I love mascarpone, but apparently mascarpone doesn’t love me. It does not at all like my attempts to make it do what I want it to do. It’s all very well if I eat choose to eat it on its own, spread on a muffin or paired with some berries. But I often see wonderful creations with mascarpone, creamy concoctions atop cakes and tarts and I so very much want to make them. They look so light and fluffy and after all, mascarpone is so similar to cream cheese, it should be easy to whip into whatever shape I want it take. Oh the hubris of thinking you know how mascarpone will behave!
I have made a handful of desserts with mascarpone and exactly 50% of the time, the mascarpone has done exactly what I wanted it to do. The other 50%, it has become a curdled, clumpy mess. The first time it happened, I was trying to make a low carb mascarpone frosting for a Flourless Chocolate Torte. I thought it might be the result of using sweeteners other than sugar that made it separate out. When I searched online, it seems it had happened to other people but it wasn’t an overly common occurrence and there weren’t any very good suggestions to fix it. Then the next time I took a chance on a creamy mascarpone filling for Tiramisu Chocolate Cups, it didn’t happen at all and I chalked it up to a fluke.
This time, I was using my own Homemade Mascarpone and I was so excited to try it in some yummy recipes. I had a wonderful idea for these coffee flavoured cookie cups, filled with creamy mascarpone and sprinkled with cocoa powder. Tiramisu you can pick up and eat with your fingers, how great is that? Except the minute I tried to mix my mascarpone, it separated out into whey and curds. It was virtuously instantaneous; I had barely touched the mascarpone before it separated. I hadn’t even added any sweetener yet, it was just the mascarpone on its own, behaving as badly as a spoiled child. I was nearly in tears, seeing all of my lovely homemade mascarpone, seemingly going to waste.
I despaired of finding anything to help, but this time the internet divulged some information that was considerably more helpful. Someone on some message board somewhere in cyberspace pointed out that mascarpone has a tendency to become un-emulsified (i.e. the fat and liquids separated) and I needed to add an emulsifier to bring them back together. This person suggested flour but then that would rather defeat the purpose of making a gluten-free dessert. So I turned to a trusty and useful gluten-free ingredient, guar gum, and sprinkled a bit in, then started mixing the mascarpone back together. And lo and behold, it actually worked!
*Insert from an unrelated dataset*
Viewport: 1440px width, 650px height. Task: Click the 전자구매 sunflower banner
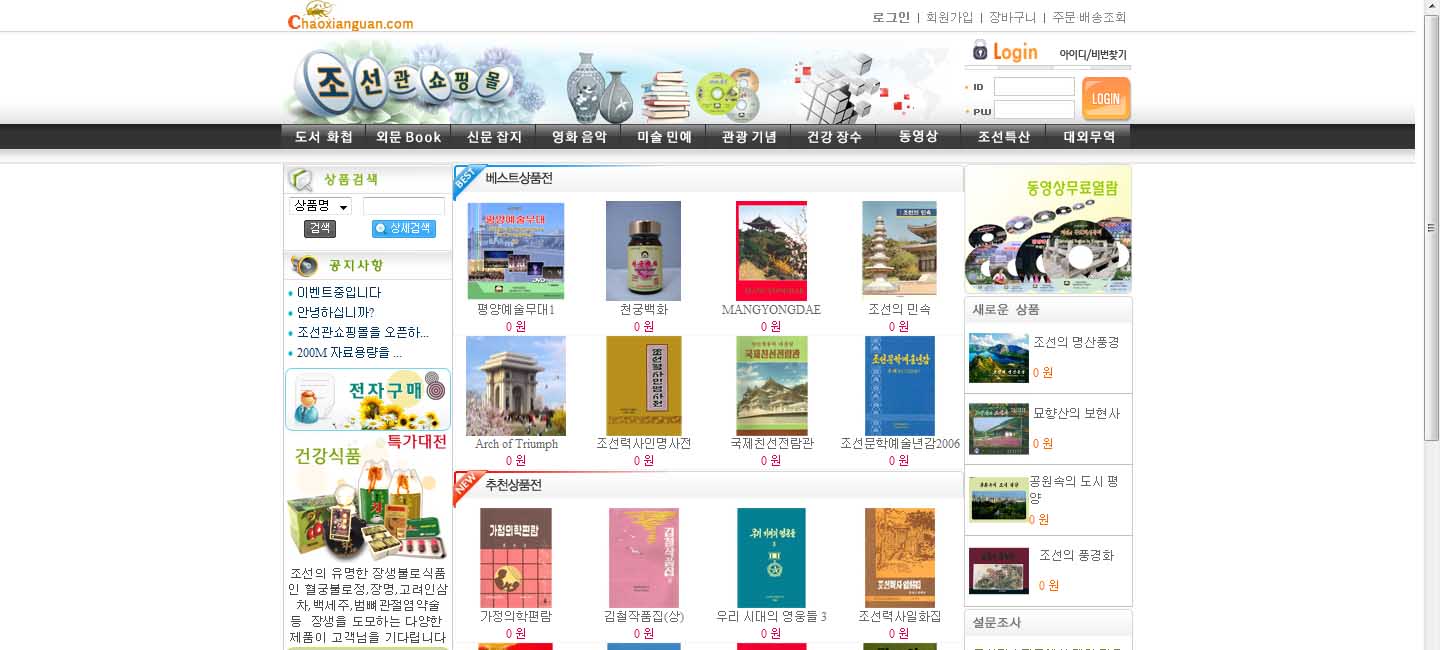click(x=368, y=399)

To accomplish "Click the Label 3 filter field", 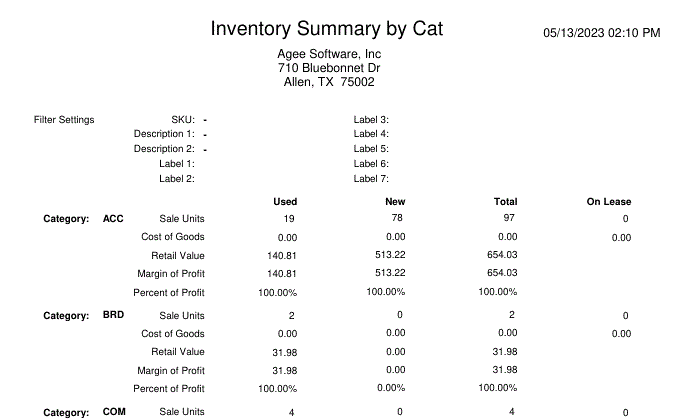I will [370, 120].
The mascarpone even stayed together and willingly let me add some cream and sugar-free coffee liqueur to it without rebelling. My relief was palpable, I didn’t have to toss out my gorgeous cookie cups or my lovely homemade mascarpone and I ended up with a dessert I could actually serve to people!
The moral of the story: mascarpone isn’t as easy going as cream cheese and it will flout you if you presume to think so. But even if it rebels, don’t despair. You can save your lovely dessert with a little ingenuity and an emulsifier.